The forward can be delivered or settlement:

  • DF - delivery, ends with the delivery of the asset and full payment on the terms of the contract. Deliverable forwards include an urgent OTC transaction (with deferred obligations);
  • NDF - settlement (non-deliverable) does not end with the delivery of the asset.

Also, there is a forward with an open date - this is a contract with an indefinite settlement date (execution date).

At the time a forward contract is entered into, a price is set, which is current price for the respective asset. All settlements between the parties occur exclusively at this price. When determining it, the partners proceed from the fact that at the end of the period the investor should receive the same financial results by purchasing an asset or a forward contract for its delivery. If the forward price is lower (higher) than the spot price of the asset, then the arbitrageur buys (sells) the contract and sells (buys) the asset.

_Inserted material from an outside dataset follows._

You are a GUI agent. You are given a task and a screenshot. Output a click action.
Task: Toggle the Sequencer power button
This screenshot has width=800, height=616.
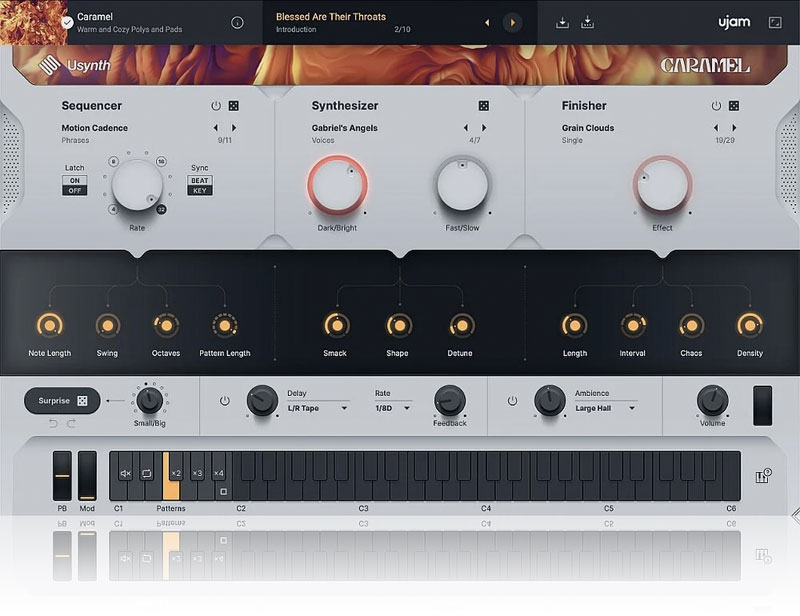[215, 106]
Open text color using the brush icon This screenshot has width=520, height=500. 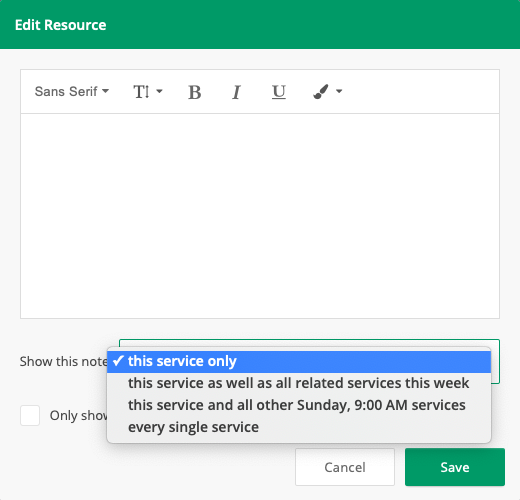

The subject of the agreement is various assets - stocks, commodities, currencies, bonds, etc. As a rule, a forward contract is concluded for the purpose of real purchase or sale of the relevant asset, as well as to insure the buyer or supplier against possible adverse price changes. In addition, FC can be concluded for playing on the difference in asset rates.

The price at which the contract will be executed is called the delivery price. It is unchanged during the entire period of the FC. When concluding a deal, the party that opened a long position expects a further increase in the price of the asset. When it increases, the buyer of the forward contract wins, respectively, the seller loses. Winnings and losses on FC are realized after the expiration of the contract, when there is a movement of assets and cash.

It should be noted that the conclusion of a forward contract does not require significant expenses from counterparties, with the exception of possible commission fees associated with the execution of a transaction when it is completed using the services of intermediaries. Despite the fact that FC assumes mandatory performance, counterparties are still not immune from unscrupulous partners who sometimes do not fulfill their obligations. Therefore, before concluding a deal, partners must find out the integrity and solvency of each other.

FC is concluded in unorganized markets outside the exchanges and is not standard in its content. It is believed that as a result of this, the secondary market is absent or very narrow, because. it is rather difficult to find a third party whose interests are fully consistent with the terms of the forward contract, originally concluded according to the needs of the first two parties.

Disadvantages of a forward contract

Firstly, this is the lack of guarantees for the execution of the financial statements in the event that one of the parties develops an appropriate conjuncture. Secondly, it is low liquidity.